[Start of Attachment]
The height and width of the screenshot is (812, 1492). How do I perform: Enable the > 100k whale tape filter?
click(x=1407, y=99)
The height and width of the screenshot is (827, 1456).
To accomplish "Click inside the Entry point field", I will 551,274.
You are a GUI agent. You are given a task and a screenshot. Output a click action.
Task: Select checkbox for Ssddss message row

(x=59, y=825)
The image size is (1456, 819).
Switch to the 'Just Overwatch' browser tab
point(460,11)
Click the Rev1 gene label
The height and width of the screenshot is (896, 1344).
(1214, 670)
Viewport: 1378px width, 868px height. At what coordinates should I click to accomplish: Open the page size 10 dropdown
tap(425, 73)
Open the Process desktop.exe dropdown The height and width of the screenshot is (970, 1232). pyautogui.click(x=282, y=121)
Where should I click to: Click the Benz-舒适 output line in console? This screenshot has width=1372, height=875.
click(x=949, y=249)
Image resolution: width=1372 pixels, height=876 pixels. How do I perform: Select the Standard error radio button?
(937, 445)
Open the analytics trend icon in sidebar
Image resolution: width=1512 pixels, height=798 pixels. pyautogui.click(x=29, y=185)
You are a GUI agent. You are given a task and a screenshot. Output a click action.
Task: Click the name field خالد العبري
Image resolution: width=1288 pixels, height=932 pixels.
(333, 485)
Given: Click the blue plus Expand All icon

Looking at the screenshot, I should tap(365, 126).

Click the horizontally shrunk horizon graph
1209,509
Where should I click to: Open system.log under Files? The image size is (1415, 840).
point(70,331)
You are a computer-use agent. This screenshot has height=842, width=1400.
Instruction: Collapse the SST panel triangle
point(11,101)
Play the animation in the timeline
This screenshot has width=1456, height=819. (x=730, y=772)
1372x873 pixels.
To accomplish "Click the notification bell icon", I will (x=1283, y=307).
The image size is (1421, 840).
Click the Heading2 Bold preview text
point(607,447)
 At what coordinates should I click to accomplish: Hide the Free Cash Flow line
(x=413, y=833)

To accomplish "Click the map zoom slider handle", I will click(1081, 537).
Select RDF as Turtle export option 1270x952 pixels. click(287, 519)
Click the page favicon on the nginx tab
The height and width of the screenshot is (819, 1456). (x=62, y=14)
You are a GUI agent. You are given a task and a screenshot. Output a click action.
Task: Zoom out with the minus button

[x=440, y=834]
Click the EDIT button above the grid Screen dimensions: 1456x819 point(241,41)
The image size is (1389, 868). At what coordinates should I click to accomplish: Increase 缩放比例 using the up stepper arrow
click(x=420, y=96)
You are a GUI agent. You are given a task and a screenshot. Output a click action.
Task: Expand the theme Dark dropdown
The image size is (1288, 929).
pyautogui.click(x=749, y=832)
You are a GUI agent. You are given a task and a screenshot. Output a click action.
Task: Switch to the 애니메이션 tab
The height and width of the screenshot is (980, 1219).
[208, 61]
[End of Attachment]
WORK INSTRUCTION - Reproduce each line of the records in which "will" appears.

YOUR SOLUTION -
To accomplish "Click inside the Entry point field", I will 551,274.
To accomplish "Click the notification bell icon", I will (x=1283, y=307).
To accomplish "Click the map zoom slider handle", I will click(1081, 537).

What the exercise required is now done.